§ REQUIREMENT: Please transcribe the lines below word for word, covering the stretch from the first line through the line containing "Action: [512, 196]".

Lines on where targets appear:
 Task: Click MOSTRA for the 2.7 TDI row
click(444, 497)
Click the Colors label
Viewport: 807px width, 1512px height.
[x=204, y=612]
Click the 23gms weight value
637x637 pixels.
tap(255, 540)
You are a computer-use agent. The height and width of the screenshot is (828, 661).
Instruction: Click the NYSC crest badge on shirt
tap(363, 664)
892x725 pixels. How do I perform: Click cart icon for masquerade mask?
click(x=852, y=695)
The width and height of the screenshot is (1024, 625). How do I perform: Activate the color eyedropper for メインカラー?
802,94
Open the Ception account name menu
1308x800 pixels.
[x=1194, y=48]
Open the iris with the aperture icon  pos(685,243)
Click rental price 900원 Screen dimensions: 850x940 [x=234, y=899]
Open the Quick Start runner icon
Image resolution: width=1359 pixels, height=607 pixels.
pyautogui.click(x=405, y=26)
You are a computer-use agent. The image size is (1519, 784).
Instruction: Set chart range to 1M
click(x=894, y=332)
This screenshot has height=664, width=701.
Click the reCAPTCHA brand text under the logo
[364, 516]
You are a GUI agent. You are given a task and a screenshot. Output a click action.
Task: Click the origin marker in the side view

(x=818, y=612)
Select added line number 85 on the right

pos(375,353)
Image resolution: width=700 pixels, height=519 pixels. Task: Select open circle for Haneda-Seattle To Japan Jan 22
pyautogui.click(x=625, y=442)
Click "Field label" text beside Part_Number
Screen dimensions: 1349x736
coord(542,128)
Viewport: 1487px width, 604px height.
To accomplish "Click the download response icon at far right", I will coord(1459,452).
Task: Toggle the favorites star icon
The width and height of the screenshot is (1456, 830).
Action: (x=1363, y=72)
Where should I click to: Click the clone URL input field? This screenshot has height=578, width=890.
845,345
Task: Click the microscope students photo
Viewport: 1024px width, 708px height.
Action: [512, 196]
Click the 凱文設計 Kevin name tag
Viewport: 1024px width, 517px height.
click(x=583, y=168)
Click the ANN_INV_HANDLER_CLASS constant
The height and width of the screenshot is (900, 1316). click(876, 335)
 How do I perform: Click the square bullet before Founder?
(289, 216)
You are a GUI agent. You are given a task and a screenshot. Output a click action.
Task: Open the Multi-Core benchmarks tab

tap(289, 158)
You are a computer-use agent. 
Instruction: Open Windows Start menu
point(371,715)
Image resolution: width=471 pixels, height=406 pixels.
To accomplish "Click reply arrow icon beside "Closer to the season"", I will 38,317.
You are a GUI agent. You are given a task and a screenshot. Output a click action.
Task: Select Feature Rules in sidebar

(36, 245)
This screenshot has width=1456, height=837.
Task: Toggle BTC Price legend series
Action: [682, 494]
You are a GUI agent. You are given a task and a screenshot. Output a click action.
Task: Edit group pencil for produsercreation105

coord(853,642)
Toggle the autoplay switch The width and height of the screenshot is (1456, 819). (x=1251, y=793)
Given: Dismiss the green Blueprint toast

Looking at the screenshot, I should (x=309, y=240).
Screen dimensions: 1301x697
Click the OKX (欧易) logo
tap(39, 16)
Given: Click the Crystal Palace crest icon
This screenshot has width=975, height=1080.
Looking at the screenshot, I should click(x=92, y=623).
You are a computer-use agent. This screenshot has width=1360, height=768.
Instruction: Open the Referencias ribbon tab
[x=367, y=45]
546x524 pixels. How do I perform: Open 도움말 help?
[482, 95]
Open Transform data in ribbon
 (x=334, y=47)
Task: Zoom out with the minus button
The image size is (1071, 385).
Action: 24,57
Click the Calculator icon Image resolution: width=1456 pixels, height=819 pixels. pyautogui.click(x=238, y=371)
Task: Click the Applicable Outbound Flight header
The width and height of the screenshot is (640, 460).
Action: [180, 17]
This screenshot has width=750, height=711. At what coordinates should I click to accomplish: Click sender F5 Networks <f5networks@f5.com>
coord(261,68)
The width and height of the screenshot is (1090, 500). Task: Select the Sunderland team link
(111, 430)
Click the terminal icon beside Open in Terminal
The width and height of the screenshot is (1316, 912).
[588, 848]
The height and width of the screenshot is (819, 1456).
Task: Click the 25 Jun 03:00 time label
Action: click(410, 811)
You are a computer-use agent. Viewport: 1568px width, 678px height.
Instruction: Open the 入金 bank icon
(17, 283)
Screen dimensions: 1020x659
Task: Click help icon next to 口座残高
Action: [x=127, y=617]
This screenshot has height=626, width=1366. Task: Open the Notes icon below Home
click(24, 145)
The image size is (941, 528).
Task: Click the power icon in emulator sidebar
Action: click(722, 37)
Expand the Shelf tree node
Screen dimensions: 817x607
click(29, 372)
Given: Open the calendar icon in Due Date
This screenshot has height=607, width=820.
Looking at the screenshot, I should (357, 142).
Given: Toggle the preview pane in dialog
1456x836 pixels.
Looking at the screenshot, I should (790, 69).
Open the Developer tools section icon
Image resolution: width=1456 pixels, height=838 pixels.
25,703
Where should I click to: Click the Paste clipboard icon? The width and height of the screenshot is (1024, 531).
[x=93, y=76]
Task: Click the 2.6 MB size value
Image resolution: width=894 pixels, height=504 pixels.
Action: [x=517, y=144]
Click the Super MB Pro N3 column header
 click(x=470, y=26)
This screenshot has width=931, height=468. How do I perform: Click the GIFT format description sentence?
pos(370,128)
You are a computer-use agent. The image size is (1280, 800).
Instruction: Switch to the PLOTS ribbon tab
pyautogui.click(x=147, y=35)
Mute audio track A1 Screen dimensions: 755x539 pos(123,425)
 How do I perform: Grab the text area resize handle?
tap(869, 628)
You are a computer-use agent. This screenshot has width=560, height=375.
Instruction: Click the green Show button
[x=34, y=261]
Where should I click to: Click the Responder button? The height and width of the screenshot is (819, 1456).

§ RESULT FOR THIS EXERCISE:
 Task: Click MOSTRA for the 2.7 TDI row
click(444, 497)
Click the Colors label
Viewport: 807px width, 1512px height.
[x=204, y=612]
Click the 23gms weight value
637x637 pixels.
tap(255, 540)
You are a computer-use agent. The height and width of the screenshot is (828, 661).
Instruction: Click the NYSC crest badge on shirt
tap(363, 664)
892x725 pixels. How do I perform: Click cart icon for masquerade mask?
click(x=852, y=695)
The width and height of the screenshot is (1024, 625). How do I perform: Activate the color eyedropper for メインカラー?
802,94
Open the Ception account name menu
1308x800 pixels.
[x=1194, y=48]
Open the iris with the aperture icon  pos(685,243)
Click rental price 900원 Screen dimensions: 850x940 [x=234, y=899]
Open the Quick Start runner icon
Image resolution: width=1359 pixels, height=607 pixels.
pyautogui.click(x=405, y=26)
You are a computer-use agent. The image size is (1519, 784).
Instruction: Set chart range to 1M
click(x=894, y=332)
This screenshot has height=664, width=701.
Click the reCAPTCHA brand text under the logo
[364, 516]
You are a GUI agent. You are given a task and a screenshot. Output a click action.
Task: Click the origin marker in the side view

(x=818, y=612)
Select added line number 85 on the right

pos(375,353)
Image resolution: width=700 pixels, height=519 pixels. Task: Select open circle for Haneda-Seattle To Japan Jan 22
pyautogui.click(x=625, y=442)
Click "Field label" text beside Part_Number
Screen dimensions: 1349x736
coord(542,128)
Viewport: 1487px width, 604px height.
To accomplish "Click the download response icon at far right", I will coord(1459,452).
Task: Toggle the favorites star icon
The width and height of the screenshot is (1456, 830).
Action: (x=1363, y=72)
Where should I click to: Click the clone URL input field? This screenshot has height=578, width=890.
845,345
Task: Click the microscope students photo
Viewport: 1024px width, 708px height.
Action: [512, 196]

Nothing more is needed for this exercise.